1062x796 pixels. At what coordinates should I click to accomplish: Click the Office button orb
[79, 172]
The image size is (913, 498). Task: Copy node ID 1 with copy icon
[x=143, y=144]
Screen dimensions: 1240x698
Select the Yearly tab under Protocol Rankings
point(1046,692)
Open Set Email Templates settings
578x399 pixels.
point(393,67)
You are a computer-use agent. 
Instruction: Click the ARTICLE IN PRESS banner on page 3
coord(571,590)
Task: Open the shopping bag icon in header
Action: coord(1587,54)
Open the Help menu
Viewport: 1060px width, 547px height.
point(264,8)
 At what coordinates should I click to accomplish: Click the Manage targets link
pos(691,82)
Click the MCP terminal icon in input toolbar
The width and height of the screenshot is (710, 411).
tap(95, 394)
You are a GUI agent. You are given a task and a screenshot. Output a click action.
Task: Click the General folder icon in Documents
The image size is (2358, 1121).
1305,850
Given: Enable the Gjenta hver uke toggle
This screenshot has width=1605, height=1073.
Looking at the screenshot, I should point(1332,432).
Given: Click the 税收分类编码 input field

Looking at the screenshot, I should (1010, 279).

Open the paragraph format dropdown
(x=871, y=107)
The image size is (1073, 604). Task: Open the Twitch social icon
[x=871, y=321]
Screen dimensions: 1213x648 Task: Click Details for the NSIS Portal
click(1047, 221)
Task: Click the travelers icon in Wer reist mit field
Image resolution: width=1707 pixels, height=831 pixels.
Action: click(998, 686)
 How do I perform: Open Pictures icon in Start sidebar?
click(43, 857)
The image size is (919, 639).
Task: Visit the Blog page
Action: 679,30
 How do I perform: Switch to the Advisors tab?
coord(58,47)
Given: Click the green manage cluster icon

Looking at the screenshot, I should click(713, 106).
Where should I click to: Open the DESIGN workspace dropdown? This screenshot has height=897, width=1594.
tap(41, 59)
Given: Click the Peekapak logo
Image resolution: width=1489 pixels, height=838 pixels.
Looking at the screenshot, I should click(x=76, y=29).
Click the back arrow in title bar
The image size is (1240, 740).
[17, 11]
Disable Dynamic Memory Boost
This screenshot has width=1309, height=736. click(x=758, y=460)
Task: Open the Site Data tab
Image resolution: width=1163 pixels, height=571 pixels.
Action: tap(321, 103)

Task details
I need each of the entries above printed again exactly.

Solution to this problem
1062x796 pixels. At what coordinates should I click to accomplish: Click the Office button orb
[79, 172]
The image size is (913, 498). Task: Copy node ID 1 with copy icon
[x=143, y=144]
Screen dimensions: 1240x698
Select the Yearly tab under Protocol Rankings
point(1046,692)
Open Set Email Templates settings
578x399 pixels.
point(393,67)
You are a computer-use agent. 
Instruction: Click the ARTICLE IN PRESS banner on page 3
coord(571,590)
Task: Open the shopping bag icon in header
Action: coord(1587,54)
Open the Help menu
Viewport: 1060px width, 547px height.
point(264,8)
 At what coordinates should I click to accomplish: Click the Manage targets link
pos(691,82)
Click the MCP terminal icon in input toolbar
The width and height of the screenshot is (710, 411).
tap(95, 394)
You are a GUI agent. You are given a task and a screenshot. Output a click action.
Task: Click the General folder icon in Documents
The image size is (2358, 1121).
1305,850
Given: Enable the Gjenta hver uke toggle
This screenshot has width=1605, height=1073.
Looking at the screenshot, I should point(1332,432).
Given: Click the 税收分类编码 input field

Looking at the screenshot, I should (1010, 279).

Open the paragraph format dropdown
(x=871, y=107)
The image size is (1073, 604). Task: Open the Twitch social icon
[x=871, y=321]
Screen dimensions: 1213x648 Task: Click Details for the NSIS Portal
click(1047, 221)
Task: Click the travelers icon in Wer reist mit field
Image resolution: width=1707 pixels, height=831 pixels.
Action: click(998, 686)
 How do I perform: Open Pictures icon in Start sidebar?
click(43, 857)
The image size is (919, 639).
Task: Visit the Blog page
Action: 679,30
 How do I perform: Switch to the Advisors tab?
coord(58,47)
Given: Click the green manage cluster icon

Looking at the screenshot, I should click(713, 106).
Where should I click to: Open the DESIGN workspace dropdown? This screenshot has height=897, width=1594.
tap(41, 59)
Given: Click the Peekapak logo
Image resolution: width=1489 pixels, height=838 pixels.
Looking at the screenshot, I should click(x=76, y=29).
Click the back arrow in title bar
The image size is (1240, 740).
[17, 11]
Disable Dynamic Memory Boost
This screenshot has width=1309, height=736. click(x=758, y=460)
Task: Open the Site Data tab
Image resolution: width=1163 pixels, height=571 pixels.
Action: tap(321, 103)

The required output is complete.